居間の南側には、和紙ガラスを張った大きな高窓があり、深い軒のおかげで夏は直射日光が入らず空の明るさで間接的に明るいのですが、秋から春にかけてはサンルームのように明るく、そして温かくなります。寒い冬は家に籠もりがちになりますが、それでも家が明るく暖かだと元気が出るものです。お日様の力のありがたさを実感します。
今回の話題は、家づくりにおける建前(たてまえ)です。「本音と建前」ということばは良く知られていますが、もともとは建築における「建前」からきているようです。家づくりにおける「建前」は、建築の中で特別に大事なことであり、上棟(じょうとう)、棟上げ(むねあげ)ともいいます。
家を支える「基礎」のコンクリートが養生期間を経てしっかり固まると、その上に土台(どだい)引きをして、ある日いっきに柱や梁(はり)、桁(けた)、棟木(むなぎ)などを組み上げていきます。建前のときは、たくさんの建前(たてまえ)大工さんたちが集まり、大勢で力をあわせてカケヤなどでコンコンと組み合わせます。今まで上物が何もなかったところに、構造だけとはいえ大きな家が一日でできあがるさまは、施主や工事の当事者でなくとも、驚きと感動があります。
私どもは自宅もガーデンの小屋も、二度とも建前の日に出張などが重なり、ほとんど立ち会っていません。
自宅の建前は9年前の2003年12月末でした。当時は東京在住で、仕事の関係で軽井沢に来る日程がとれず、建築会社の大工さんたちの日程を優先して施主不在で建前をしてもらうことにしました。
それでも少しの時間だけ現場に行きましたが、ホワイトクリスマスの大雪の降った翌日、真っ青な空に白い雪に覆われた中で建前が行われていました。
数メートル上の梁の上を大工さんたちがひょいひょいと軽やかに歩き、私なら足がすくんで一歩も動けないような高所作業を難なくこなしていきます。クレーンで構造材を吊り上げながら段取りよく組み上げていく連携の様子を、私どもは離れた場所から見守りました。

- _データ内容_:

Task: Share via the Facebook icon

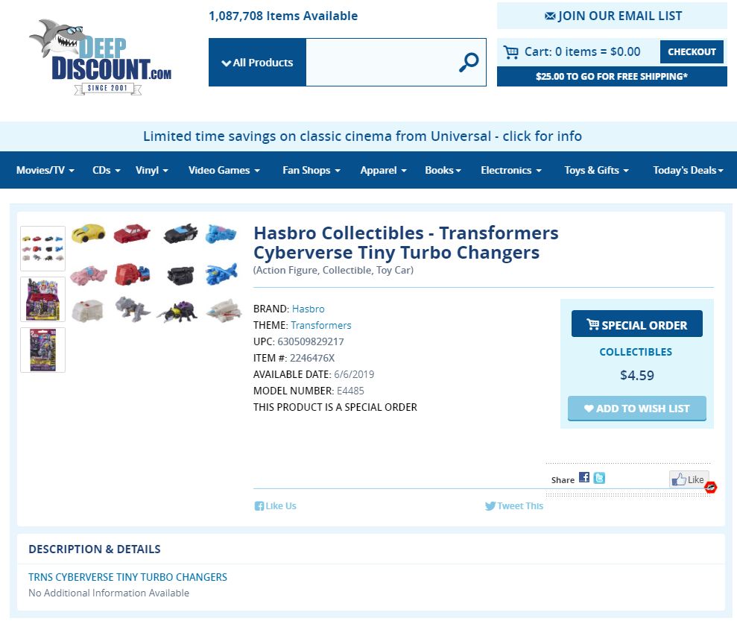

- _取り組む作業_:
**A)** 本文のうち、「私どもは自宅もガーデンの小屋」を含む語句で始まり「中で建前が行われていました。」で終わる部分を、一字も変えずに書き出してください。
**B)** 本文によると、自宅の建前はいつ行われましたか。
**C)** 本文の内容を二文でまとめてください。
データは本文とは別の出典から取ったものです。

- _解答一覧_:
**A)**
私どもは自宅もガーデンの小屋も、二度とも建前の日に出張などが重なり、ほとんど立ち会っていません。
自宅の建前は9年前の2003年12月末でした。当時は東京在住で、仕事の関係で軽井沢に来る日程がとれず、建築会社の大工さんたちの日程を優先して施主不在で建前をしてもらうことにしました。
それでも少しの時間だけ現場に行きましたが、ホワイトクリスマスの大雪の降った翌日、真っ青な空に白い雪に覆われた中で建前が行われていました。

**B)** 2003年12月末です。

**C)** 家づくりにおける建前は上棟や棟上げとも呼ばれる特別に大事な工程で、基礎のコンクリートが固まった後、大勢の大工が柱や梁などを一日で組み上げる。書き手側は自宅の建前にほとんど立ち会えなかったが、大雪の翌日に少しだけ現場へ行き、大工たちが高所で軽やかに作業する様子を離れた場所から見守った。